## Problem description
Each record that follows must be given again without alteration.

Segment Start: Records

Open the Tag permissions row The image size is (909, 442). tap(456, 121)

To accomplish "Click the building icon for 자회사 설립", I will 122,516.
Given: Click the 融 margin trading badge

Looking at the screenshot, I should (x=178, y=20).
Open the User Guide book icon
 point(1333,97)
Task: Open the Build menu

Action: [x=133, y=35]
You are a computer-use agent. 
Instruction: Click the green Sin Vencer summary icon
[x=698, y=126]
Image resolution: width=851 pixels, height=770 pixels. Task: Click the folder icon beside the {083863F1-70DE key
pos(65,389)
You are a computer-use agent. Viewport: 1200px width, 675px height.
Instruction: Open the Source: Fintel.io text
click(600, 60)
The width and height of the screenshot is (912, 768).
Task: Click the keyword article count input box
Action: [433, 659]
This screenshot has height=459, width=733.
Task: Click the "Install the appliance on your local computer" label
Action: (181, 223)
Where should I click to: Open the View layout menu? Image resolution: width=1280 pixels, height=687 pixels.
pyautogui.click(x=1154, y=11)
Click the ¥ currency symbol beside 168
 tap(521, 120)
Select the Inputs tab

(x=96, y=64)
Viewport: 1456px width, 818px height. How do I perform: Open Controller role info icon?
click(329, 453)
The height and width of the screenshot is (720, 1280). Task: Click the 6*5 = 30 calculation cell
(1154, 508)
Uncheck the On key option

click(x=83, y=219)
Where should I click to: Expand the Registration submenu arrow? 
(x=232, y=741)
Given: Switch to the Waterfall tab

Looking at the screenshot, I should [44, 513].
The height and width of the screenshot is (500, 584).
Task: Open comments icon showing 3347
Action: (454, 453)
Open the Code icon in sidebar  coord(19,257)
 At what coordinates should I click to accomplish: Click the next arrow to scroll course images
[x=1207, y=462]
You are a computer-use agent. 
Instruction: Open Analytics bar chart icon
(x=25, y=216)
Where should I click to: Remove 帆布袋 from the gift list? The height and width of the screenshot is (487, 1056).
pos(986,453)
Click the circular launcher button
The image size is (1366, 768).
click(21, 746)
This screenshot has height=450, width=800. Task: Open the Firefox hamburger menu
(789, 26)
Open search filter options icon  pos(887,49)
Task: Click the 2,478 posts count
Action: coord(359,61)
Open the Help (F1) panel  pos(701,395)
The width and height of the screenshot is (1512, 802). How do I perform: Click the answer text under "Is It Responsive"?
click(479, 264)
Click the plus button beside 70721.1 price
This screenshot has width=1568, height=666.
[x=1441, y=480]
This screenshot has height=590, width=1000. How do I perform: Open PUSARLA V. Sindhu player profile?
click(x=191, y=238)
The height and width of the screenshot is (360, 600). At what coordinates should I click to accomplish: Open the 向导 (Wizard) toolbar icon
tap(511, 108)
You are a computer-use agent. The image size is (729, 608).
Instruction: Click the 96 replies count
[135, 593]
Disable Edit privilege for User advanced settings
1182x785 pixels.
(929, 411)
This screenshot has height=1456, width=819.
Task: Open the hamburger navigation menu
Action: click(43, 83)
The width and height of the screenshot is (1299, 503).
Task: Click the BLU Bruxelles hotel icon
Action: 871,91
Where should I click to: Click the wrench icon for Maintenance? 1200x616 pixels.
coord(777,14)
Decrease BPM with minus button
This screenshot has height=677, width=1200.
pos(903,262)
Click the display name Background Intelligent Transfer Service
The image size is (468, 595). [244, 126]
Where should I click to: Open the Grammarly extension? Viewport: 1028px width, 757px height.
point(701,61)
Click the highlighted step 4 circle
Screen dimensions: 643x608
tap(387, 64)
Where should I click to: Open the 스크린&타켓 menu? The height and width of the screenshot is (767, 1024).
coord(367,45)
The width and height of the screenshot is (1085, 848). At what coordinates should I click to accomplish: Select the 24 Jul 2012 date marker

Segment End: Records

## Solution for this exercise
Open the Tag permissions row The image size is (909, 442). tap(456, 121)

To accomplish "Click the building icon for 자회사 설립", I will 122,516.
Given: Click the 融 margin trading badge

Looking at the screenshot, I should (x=178, y=20).
Open the User Guide book icon
 point(1333,97)
Task: Open the Build menu

Action: [x=133, y=35]
You are a computer-use agent. 
Instruction: Click the green Sin Vencer summary icon
[x=698, y=126]
Image resolution: width=851 pixels, height=770 pixels. Task: Click the folder icon beside the {083863F1-70DE key
pos(65,389)
You are a computer-use agent. Viewport: 1200px width, 675px height.
Instruction: Open the Source: Fintel.io text
click(600, 60)
The width and height of the screenshot is (912, 768).
Task: Click the keyword article count input box
Action: [433, 659]
This screenshot has height=459, width=733.
Task: Click the "Install the appliance on your local computer" label
Action: (181, 223)
Where should I click to: Open the View layout menu? Image resolution: width=1280 pixels, height=687 pixels.
pyautogui.click(x=1154, y=11)
Click the ¥ currency symbol beside 168
 tap(521, 120)
Select the Inputs tab

(x=96, y=64)
Viewport: 1456px width, 818px height. How do I perform: Open Controller role info icon?
click(329, 453)
The height and width of the screenshot is (720, 1280). Task: Click the 6*5 = 30 calculation cell
(1154, 508)
Uncheck the On key option

click(x=83, y=219)
Where should I click to: Expand the Registration submenu arrow? 
(x=232, y=741)
Given: Switch to the Waterfall tab

Looking at the screenshot, I should [44, 513].
The height and width of the screenshot is (500, 584).
Task: Open comments icon showing 3347
Action: (454, 453)
Open the Code icon in sidebar  coord(19,257)
 At what coordinates should I click to accomplish: Click the next arrow to scroll course images
[x=1207, y=462]
You are a computer-use agent. 
Instruction: Open Analytics bar chart icon
(x=25, y=216)
Where should I click to: Remove 帆布袋 from the gift list? The height and width of the screenshot is (487, 1056).
pos(986,453)
Click the circular launcher button
The image size is (1366, 768).
click(21, 746)
This screenshot has height=450, width=800. Task: Open the Firefox hamburger menu
(789, 26)
Open search filter options icon  pos(887,49)
Task: Click the 2,478 posts count
Action: coord(359,61)
Open the Help (F1) panel  pos(701,395)
The width and height of the screenshot is (1512, 802). How do I perform: Click the answer text under "Is It Responsive"?
click(479, 264)
Click the plus button beside 70721.1 price
This screenshot has width=1568, height=666.
[x=1441, y=480]
This screenshot has height=590, width=1000. How do I perform: Open PUSARLA V. Sindhu player profile?
click(x=191, y=238)
The height and width of the screenshot is (360, 600). At what coordinates should I click to accomplish: Open the 向导 (Wizard) toolbar icon
tap(511, 108)
You are a computer-use agent. The image size is (729, 608).
Instruction: Click the 96 replies count
[135, 593]
Disable Edit privilege for User advanced settings
1182x785 pixels.
(929, 411)
This screenshot has height=1456, width=819.
Task: Open the hamburger navigation menu
Action: click(43, 83)
The width and height of the screenshot is (1299, 503).
Task: Click the BLU Bruxelles hotel icon
Action: 871,91
Where should I click to: Click the wrench icon for Maintenance? 1200x616 pixels.
coord(777,14)
Decrease BPM with minus button
This screenshot has height=677, width=1200.
pos(903,262)
Click the display name Background Intelligent Transfer Service
The image size is (468, 595). [244, 126]
Where should I click to: Open the Grammarly extension? Viewport: 1028px width, 757px height.
point(701,61)
Click the highlighted step 4 circle
Screen dimensions: 643x608
tap(387, 64)
Where should I click to: Open the 스크린&타켓 menu? The height and width of the screenshot is (767, 1024).
coord(367,45)
The width and height of the screenshot is (1085, 848). At what coordinates should I click to accomplish: Select the 24 Jul 2012 date marker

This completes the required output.